Mesh Generation

Grid generation

class polymesh.grid.Grid(*args, celltype=None, frame=None, eshape=None, **kwargs)

A class to generate meshes based on grid-like data. All input arguments are forwarded to grid(). The difference is that a PolyData instance is returned, insted of raw mesh data.

Examples

>>> from polymesh.grid import Grid
>>> size = 80, 60, 20
>>> shape = 8, 6, 2
>>> grid = Grid(size=size, shape=shape, eshape='H8')

See also

grid()

polymesh.grid.grid(size: Tuple[float] | None = None, shape: int | Tuple[int] | None = None, eshape: str | Tuple[int] | None = None, shift: Iterable | None = None, start: int = 0, bins: Iterable | None = None, centralize: bool = False, path: Iterable | None = None, **kwargs) → Tuple[ndarray, ndarray]

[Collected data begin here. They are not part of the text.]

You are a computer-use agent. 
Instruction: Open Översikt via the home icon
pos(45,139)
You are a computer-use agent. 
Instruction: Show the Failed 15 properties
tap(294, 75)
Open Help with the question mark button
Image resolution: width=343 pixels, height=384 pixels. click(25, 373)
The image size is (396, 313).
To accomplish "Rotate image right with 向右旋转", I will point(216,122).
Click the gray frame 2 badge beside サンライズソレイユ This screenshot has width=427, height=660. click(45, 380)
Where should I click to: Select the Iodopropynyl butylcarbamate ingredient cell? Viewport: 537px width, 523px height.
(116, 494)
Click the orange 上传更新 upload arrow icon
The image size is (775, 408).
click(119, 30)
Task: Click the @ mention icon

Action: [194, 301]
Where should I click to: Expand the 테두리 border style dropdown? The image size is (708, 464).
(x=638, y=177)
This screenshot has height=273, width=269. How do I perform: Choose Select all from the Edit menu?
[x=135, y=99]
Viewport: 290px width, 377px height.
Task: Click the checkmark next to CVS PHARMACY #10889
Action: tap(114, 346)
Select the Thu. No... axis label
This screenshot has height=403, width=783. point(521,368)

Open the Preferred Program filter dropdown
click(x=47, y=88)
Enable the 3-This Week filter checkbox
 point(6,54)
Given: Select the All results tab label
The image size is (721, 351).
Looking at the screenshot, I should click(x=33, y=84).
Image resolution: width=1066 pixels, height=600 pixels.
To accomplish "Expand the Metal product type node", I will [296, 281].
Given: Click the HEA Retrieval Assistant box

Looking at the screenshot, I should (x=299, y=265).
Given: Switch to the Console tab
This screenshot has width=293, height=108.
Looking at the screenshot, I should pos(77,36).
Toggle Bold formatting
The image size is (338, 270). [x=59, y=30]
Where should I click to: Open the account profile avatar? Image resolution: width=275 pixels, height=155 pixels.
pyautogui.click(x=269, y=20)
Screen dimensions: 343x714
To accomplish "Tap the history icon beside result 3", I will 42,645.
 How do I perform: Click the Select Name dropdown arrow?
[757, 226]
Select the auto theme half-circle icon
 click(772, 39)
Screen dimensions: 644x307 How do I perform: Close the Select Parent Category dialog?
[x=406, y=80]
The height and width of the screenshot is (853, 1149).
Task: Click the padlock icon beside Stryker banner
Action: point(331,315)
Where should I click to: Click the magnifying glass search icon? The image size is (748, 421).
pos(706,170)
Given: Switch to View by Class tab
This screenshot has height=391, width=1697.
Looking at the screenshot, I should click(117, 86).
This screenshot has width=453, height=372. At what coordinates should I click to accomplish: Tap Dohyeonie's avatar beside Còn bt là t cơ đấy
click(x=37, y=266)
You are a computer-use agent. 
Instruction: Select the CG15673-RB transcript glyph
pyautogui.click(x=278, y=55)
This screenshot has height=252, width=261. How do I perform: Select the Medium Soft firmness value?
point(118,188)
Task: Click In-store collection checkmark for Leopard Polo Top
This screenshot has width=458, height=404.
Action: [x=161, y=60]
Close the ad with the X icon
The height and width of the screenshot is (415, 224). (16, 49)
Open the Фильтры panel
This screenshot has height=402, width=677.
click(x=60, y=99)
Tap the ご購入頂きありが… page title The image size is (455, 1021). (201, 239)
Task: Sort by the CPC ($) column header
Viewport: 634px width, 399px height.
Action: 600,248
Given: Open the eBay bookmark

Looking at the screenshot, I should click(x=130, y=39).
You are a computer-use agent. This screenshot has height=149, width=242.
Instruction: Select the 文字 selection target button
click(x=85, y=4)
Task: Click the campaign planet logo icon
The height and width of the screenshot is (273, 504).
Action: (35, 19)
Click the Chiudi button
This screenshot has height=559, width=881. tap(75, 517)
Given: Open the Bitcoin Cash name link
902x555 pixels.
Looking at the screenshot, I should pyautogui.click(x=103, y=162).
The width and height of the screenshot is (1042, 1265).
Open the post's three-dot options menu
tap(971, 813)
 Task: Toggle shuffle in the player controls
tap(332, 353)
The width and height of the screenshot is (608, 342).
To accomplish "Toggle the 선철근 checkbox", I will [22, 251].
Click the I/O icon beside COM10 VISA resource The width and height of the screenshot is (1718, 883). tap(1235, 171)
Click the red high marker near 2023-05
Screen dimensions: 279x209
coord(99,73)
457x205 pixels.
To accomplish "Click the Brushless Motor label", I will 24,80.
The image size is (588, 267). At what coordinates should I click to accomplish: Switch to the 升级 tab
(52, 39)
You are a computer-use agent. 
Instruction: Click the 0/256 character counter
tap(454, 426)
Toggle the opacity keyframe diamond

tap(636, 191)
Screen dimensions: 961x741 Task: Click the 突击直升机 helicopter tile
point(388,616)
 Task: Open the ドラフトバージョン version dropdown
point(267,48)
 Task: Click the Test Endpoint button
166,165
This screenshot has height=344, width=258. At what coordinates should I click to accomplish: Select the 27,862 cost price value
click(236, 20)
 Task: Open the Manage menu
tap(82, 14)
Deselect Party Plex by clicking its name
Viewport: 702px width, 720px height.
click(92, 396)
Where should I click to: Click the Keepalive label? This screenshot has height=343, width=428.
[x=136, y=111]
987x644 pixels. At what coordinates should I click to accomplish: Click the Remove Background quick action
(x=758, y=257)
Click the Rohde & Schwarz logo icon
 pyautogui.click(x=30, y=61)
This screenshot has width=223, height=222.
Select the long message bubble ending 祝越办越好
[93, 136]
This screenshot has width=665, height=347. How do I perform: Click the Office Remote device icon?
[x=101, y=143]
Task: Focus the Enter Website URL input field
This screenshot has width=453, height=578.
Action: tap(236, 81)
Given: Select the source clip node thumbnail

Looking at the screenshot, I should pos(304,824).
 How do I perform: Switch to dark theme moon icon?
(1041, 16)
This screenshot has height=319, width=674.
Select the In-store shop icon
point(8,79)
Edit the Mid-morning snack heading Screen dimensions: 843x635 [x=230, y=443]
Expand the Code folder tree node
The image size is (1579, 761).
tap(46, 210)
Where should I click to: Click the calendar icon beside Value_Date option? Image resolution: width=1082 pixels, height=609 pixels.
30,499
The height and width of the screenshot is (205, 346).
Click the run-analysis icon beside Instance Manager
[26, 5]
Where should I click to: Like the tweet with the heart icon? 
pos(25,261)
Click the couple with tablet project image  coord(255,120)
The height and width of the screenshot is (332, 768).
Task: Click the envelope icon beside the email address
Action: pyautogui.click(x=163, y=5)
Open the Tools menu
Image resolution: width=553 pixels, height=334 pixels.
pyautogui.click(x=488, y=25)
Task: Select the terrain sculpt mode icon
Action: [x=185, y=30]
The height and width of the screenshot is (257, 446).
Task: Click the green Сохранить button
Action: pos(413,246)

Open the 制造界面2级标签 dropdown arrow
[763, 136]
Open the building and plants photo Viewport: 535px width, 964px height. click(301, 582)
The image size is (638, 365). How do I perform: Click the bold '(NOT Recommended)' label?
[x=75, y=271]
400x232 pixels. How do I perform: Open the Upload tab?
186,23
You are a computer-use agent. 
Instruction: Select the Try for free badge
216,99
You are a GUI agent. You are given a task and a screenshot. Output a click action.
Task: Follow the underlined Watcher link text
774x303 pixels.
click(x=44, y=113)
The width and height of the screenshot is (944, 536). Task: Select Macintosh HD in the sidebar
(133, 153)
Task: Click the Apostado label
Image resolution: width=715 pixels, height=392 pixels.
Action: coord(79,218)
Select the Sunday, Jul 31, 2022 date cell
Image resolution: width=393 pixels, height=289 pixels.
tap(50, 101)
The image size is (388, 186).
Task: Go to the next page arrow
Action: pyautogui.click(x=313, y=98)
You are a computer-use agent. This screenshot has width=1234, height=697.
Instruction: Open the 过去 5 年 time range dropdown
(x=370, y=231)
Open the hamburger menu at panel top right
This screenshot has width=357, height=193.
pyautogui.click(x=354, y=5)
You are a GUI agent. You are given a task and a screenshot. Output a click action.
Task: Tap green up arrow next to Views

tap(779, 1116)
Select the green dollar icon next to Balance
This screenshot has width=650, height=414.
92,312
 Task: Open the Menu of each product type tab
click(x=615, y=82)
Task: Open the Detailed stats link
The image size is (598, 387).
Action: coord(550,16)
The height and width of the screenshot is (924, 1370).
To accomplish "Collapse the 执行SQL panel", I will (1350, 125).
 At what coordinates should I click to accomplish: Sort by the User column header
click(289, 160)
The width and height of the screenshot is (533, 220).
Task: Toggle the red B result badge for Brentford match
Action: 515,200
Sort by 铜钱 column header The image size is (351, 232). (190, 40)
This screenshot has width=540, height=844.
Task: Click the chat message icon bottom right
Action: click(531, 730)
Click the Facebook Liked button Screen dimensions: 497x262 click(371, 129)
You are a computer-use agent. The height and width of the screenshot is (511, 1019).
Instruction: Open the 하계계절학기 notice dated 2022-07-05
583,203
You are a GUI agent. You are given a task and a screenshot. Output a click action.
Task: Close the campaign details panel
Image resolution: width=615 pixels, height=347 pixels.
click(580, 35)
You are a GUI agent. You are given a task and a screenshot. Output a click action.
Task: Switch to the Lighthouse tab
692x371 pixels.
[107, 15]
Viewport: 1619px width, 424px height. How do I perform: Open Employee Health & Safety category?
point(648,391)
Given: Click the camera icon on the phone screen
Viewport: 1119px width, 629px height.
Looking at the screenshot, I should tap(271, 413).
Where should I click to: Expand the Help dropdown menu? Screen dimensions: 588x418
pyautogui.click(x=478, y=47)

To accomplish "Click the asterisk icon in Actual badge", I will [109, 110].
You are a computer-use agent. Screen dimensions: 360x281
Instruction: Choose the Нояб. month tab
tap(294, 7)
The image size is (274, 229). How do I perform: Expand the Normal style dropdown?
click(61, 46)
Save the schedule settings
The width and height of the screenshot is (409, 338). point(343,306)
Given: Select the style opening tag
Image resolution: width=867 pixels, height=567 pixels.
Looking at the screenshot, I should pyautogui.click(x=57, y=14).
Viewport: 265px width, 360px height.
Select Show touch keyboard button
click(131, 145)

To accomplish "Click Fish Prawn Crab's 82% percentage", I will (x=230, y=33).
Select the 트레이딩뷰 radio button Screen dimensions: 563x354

Crates a 1d, 2d or 3d grid for different patterns and returnes the raw data. If you want a more high level mesh object, consider using the Grid class, which calls this method to generate a PolyData instance.

Parameters:

• size (Tuple[float], Optional) – A 2-tuple, containg side lengths of a rectangular domain. Should be provided alongside shape. Default is None.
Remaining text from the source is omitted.